● Assignment
Once the line with "1457x812 pixels." is reached, output it and every line after it, exactly, through the end of the records below. Pictures are skipped.

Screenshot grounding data
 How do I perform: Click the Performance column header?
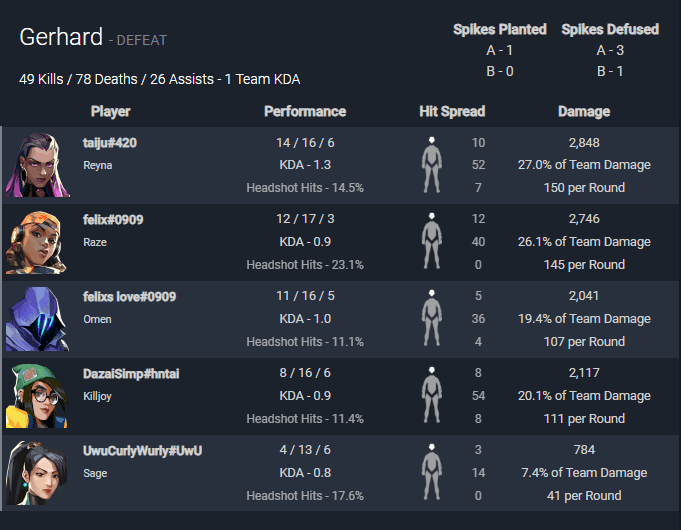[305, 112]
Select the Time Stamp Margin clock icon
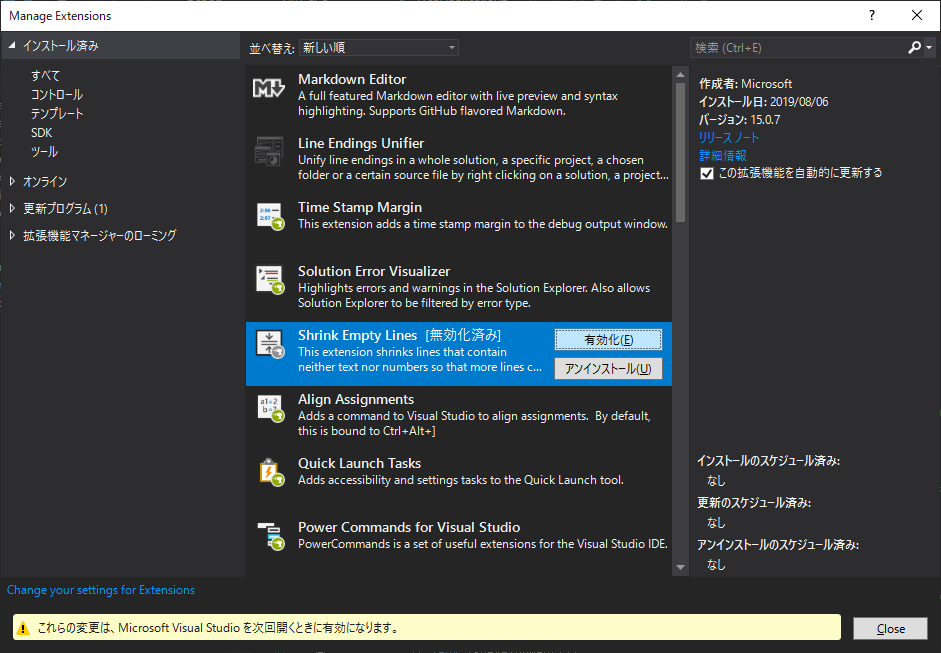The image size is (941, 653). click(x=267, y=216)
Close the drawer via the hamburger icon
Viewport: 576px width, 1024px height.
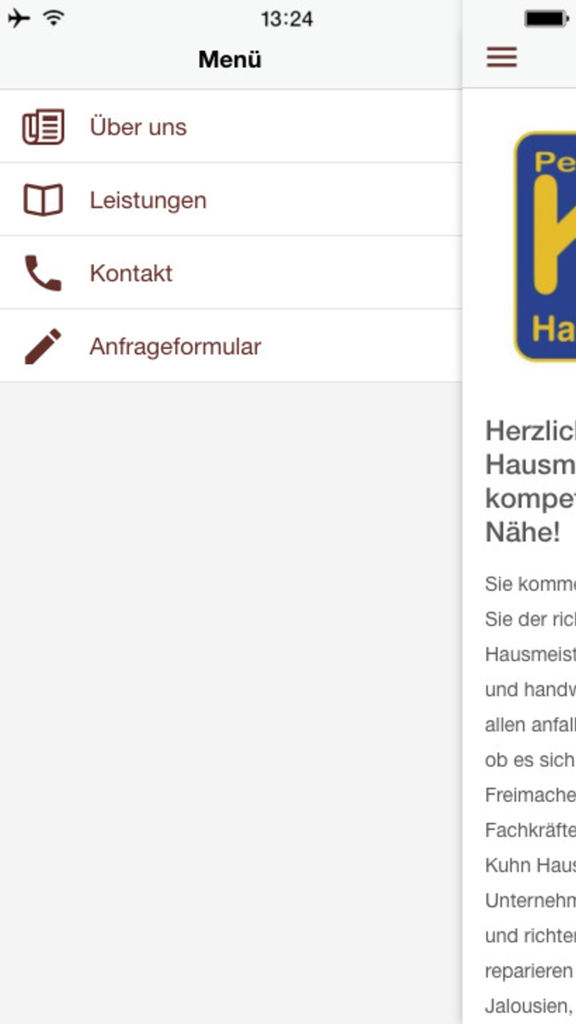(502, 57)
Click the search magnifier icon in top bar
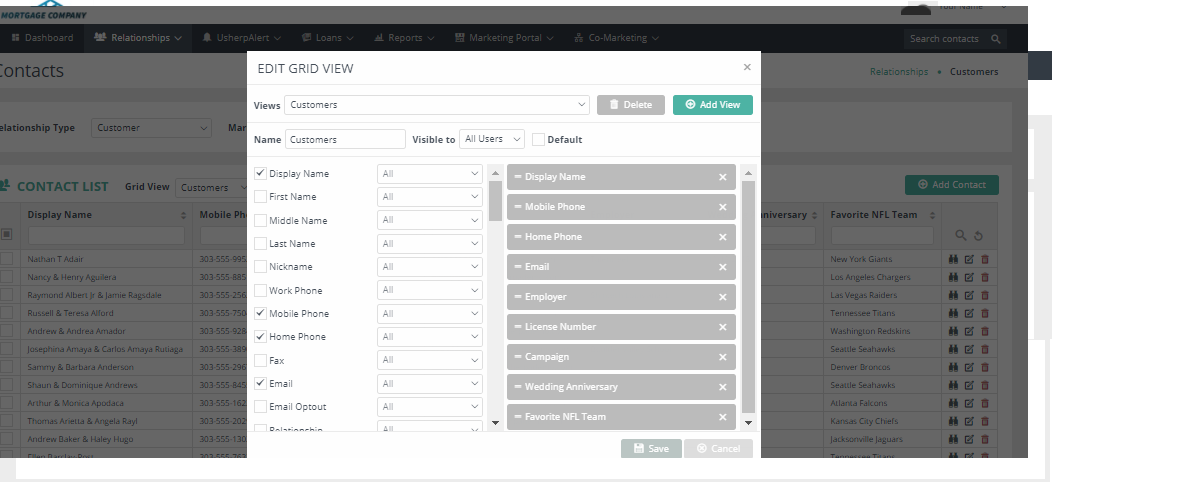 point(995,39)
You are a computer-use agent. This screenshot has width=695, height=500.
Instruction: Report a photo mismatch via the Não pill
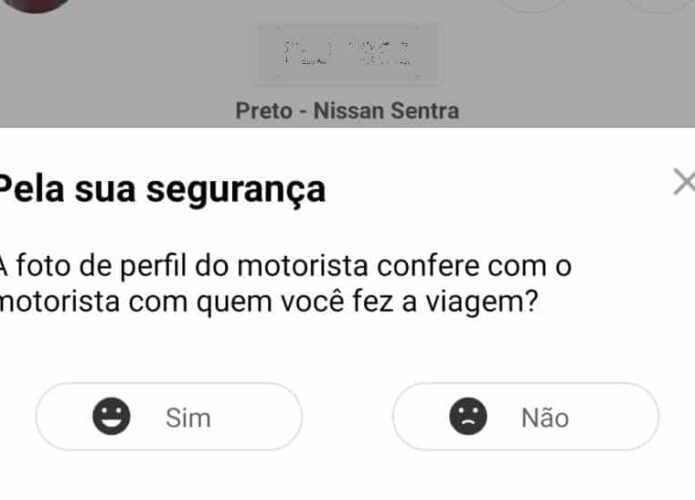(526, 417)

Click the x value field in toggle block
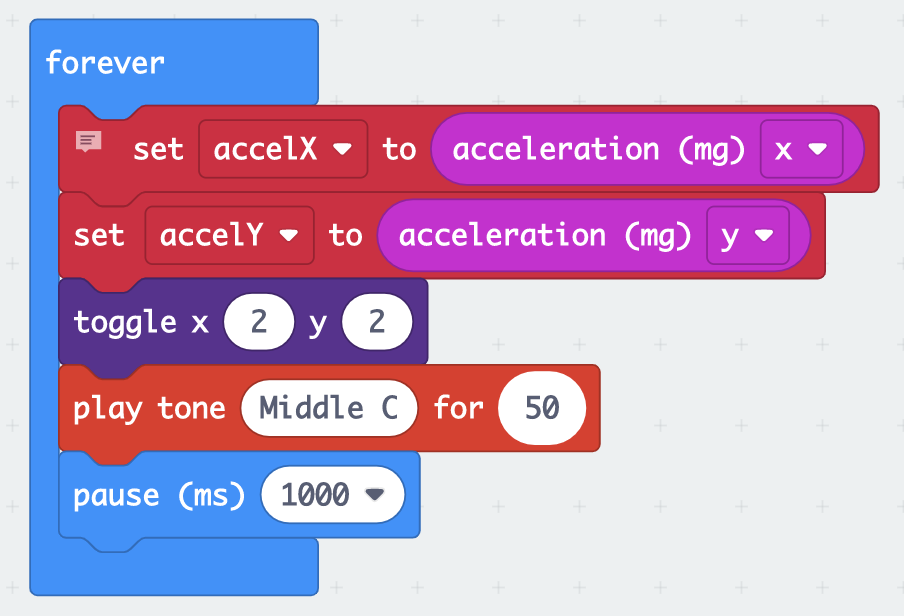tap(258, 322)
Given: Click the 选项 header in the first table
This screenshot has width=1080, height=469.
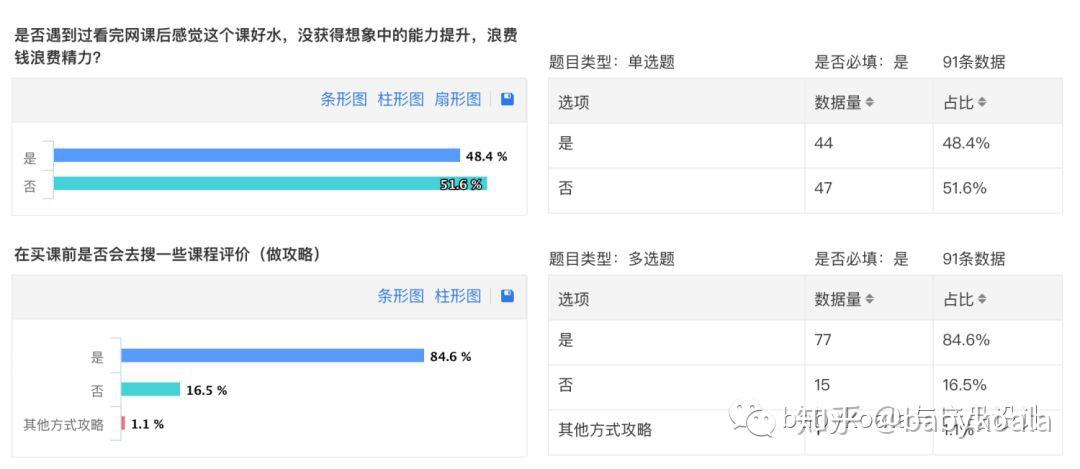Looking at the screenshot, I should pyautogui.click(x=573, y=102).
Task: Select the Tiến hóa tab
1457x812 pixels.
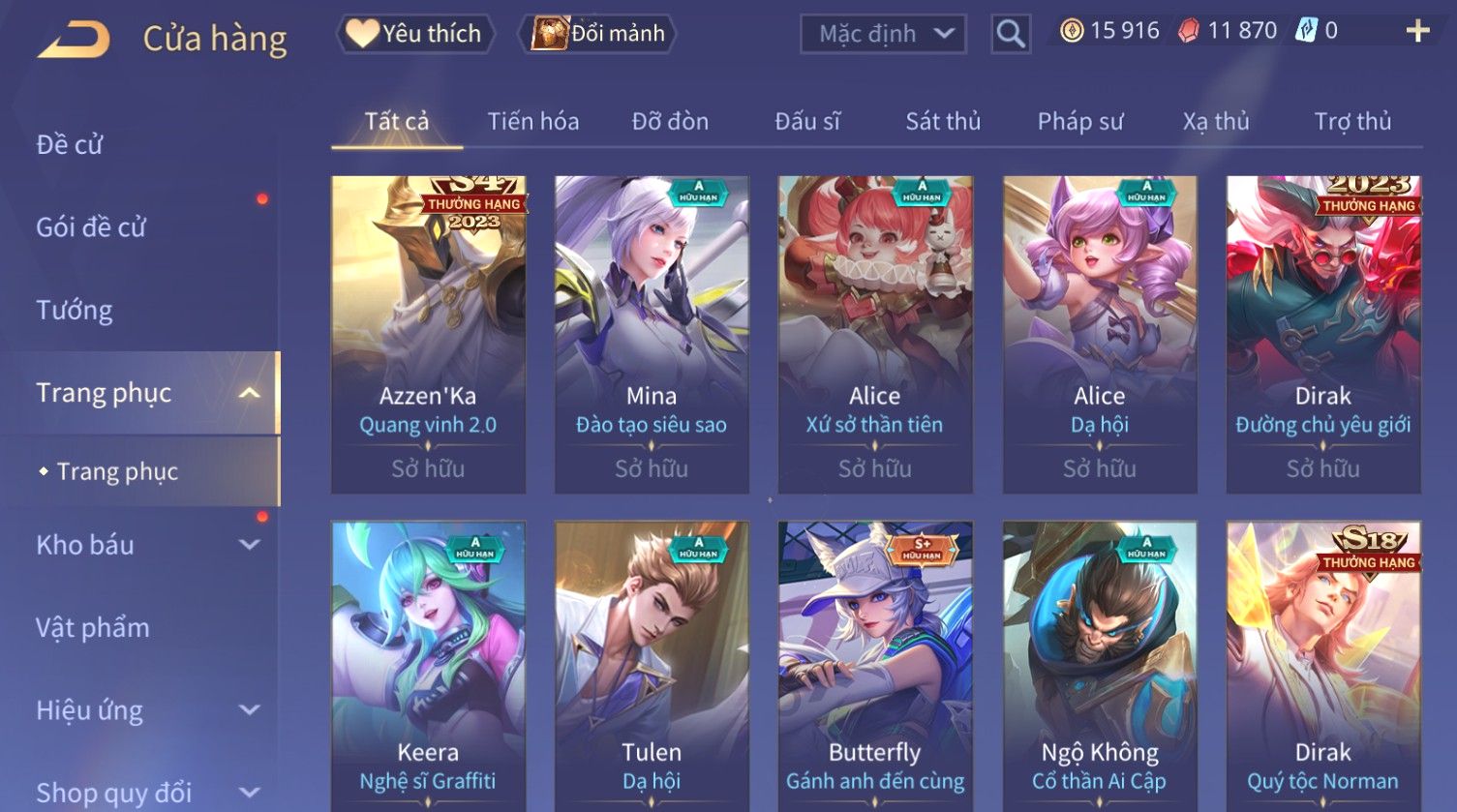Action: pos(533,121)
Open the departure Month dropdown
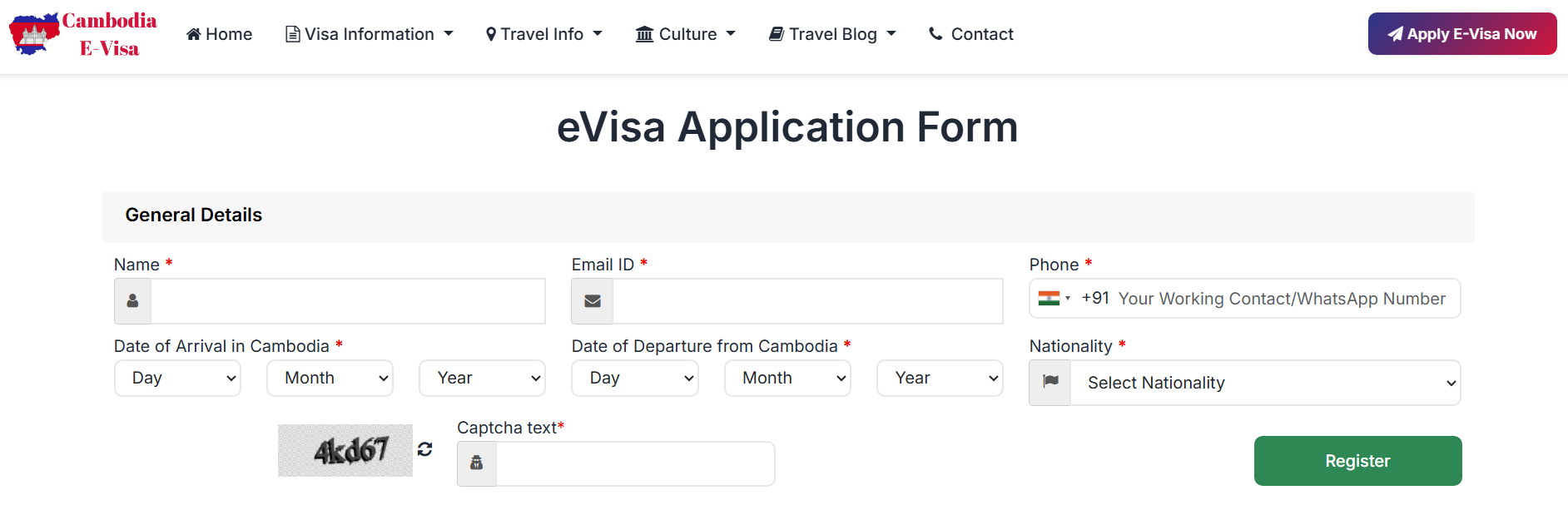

● Output for this exercise
1457x812 pixels.
Action: pos(533,121)
Open the departure Month dropdown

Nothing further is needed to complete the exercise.